## Task instructions
Given these entries, repeat exactly the lines starting with the one that has "Given: Click the" and going on through the one that has "Image resolution: width=2048", both included, but none of the pictures.

## Data shown
%%

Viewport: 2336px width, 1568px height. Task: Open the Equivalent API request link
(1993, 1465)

%%
%%

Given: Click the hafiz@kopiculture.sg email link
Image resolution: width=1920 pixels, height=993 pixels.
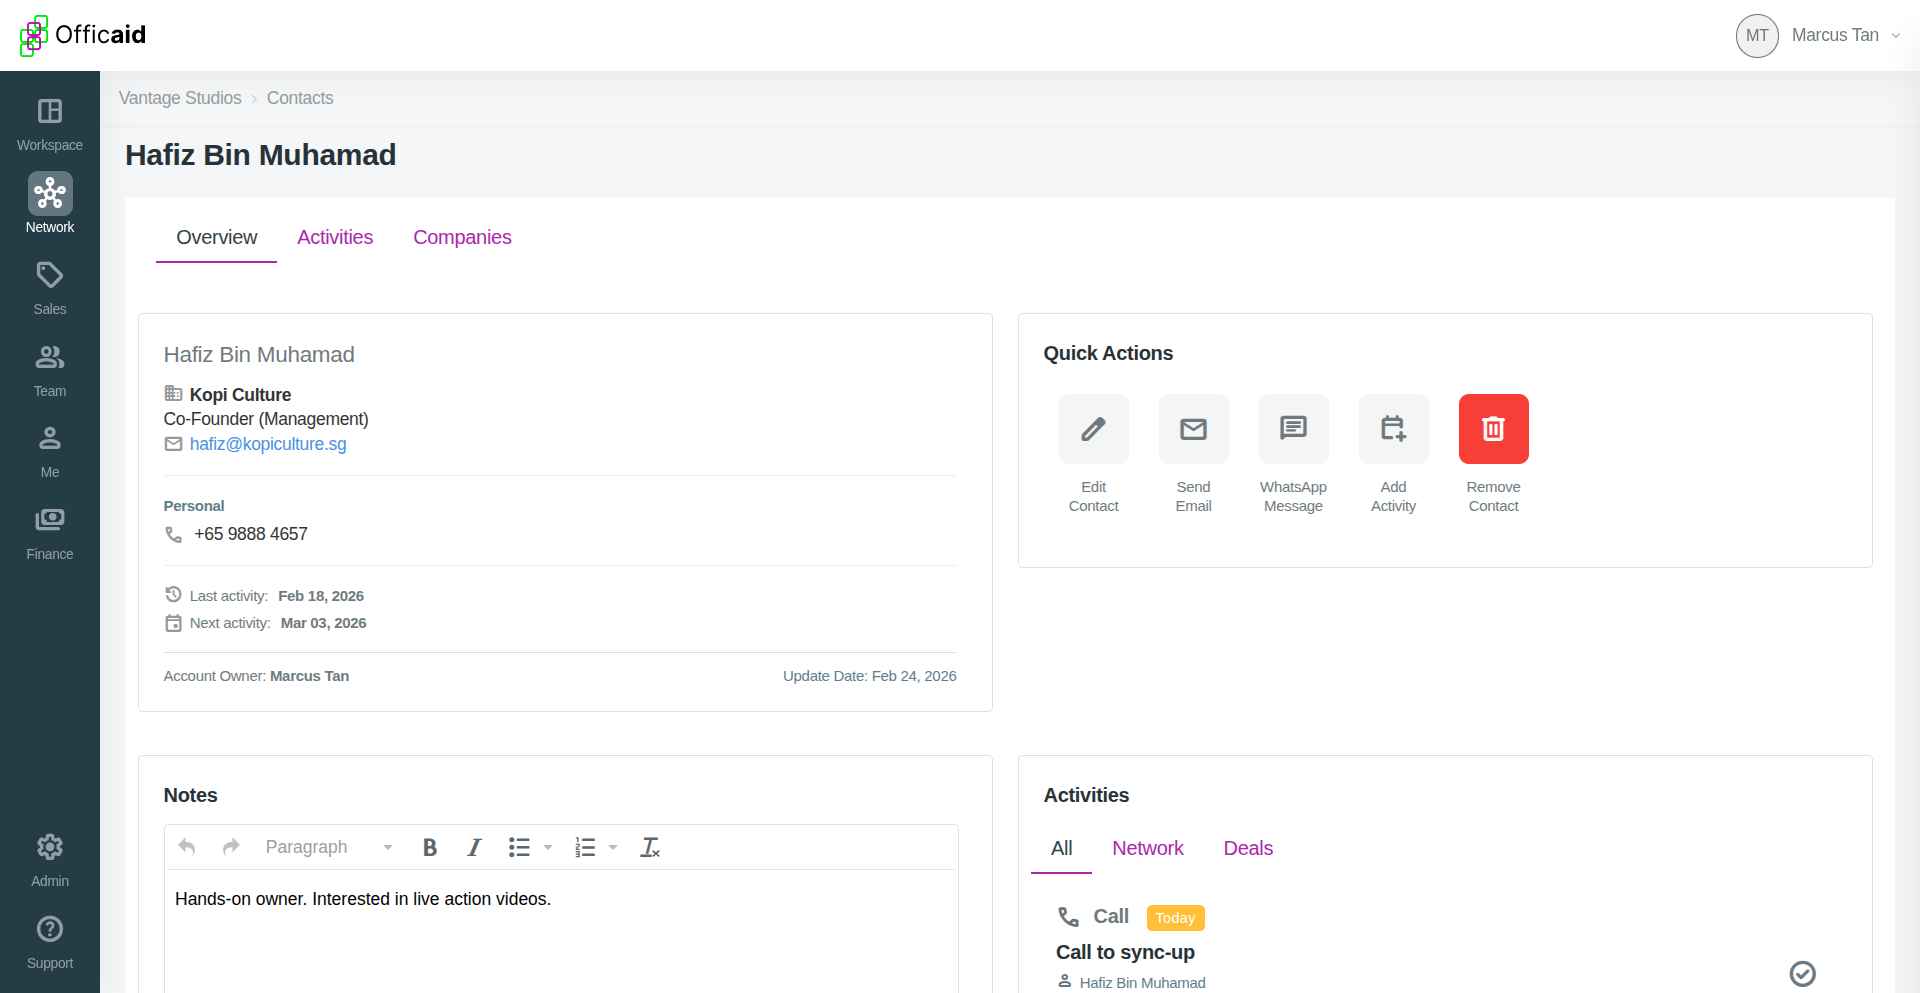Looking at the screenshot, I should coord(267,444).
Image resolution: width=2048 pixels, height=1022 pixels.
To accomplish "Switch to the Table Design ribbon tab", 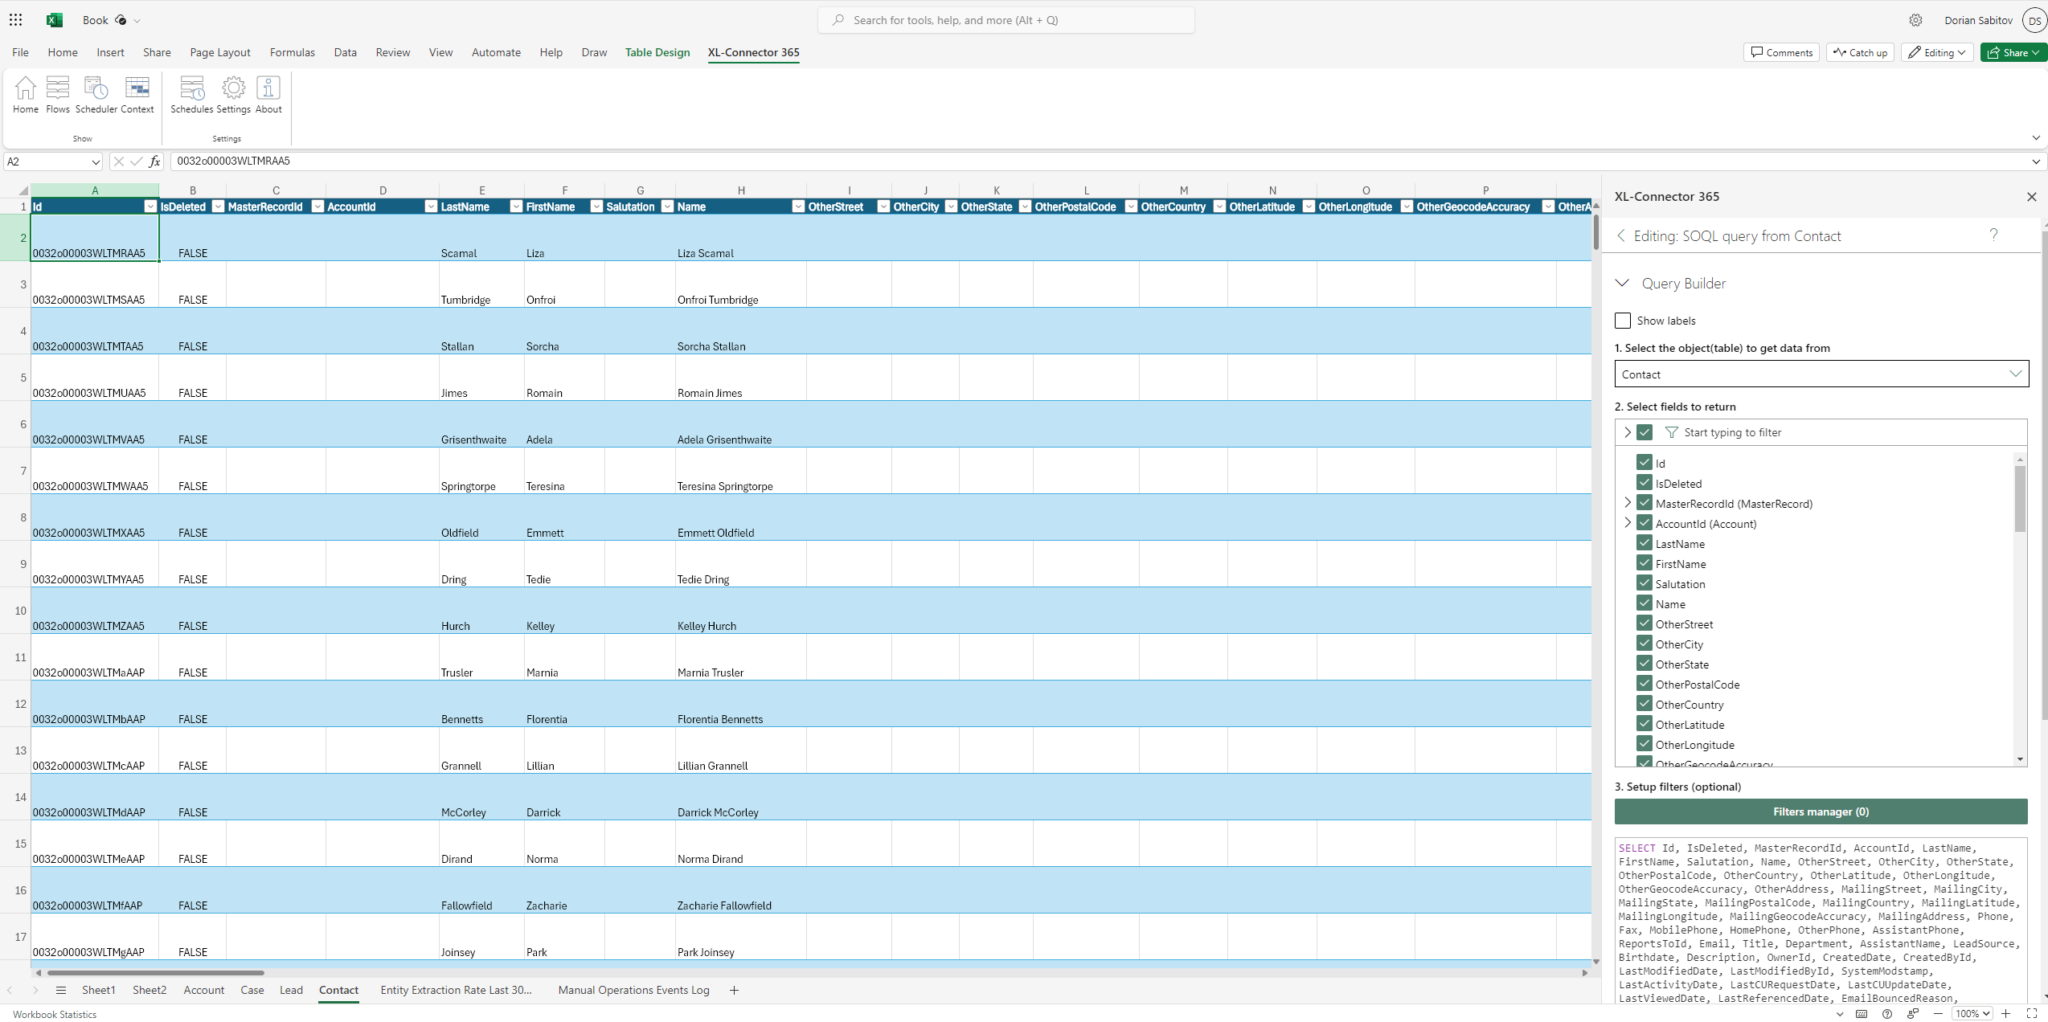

%%

## Response below
Given: Click the hafiz@kopiculture.sg email link
Image resolution: width=1920 pixels, height=993 pixels.
Looking at the screenshot, I should coord(267,444).
Image resolution: width=2048 pixels, height=1022 pixels.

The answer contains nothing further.